TRY IT
Lay out each line of the listing below as a numbered list, leaving out any blank lines.

EXERCISE DATA
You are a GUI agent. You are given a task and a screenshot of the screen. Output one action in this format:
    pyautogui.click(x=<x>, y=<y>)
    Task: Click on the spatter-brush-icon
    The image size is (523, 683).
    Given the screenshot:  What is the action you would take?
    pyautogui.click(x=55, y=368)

EXERCISE ANSWER
1. You are a GUI agent. You are given a task and a screenshot of the screen. Output one action in this format:
2.     pyautogui.click(x=<x>, y=<y>)
3.     Task: Click on the spatter-brush-icon
4.     The image size is (523, 683).
5.     Given the screenshot:  What is the action you would take?
6.     pyautogui.click(x=55, y=368)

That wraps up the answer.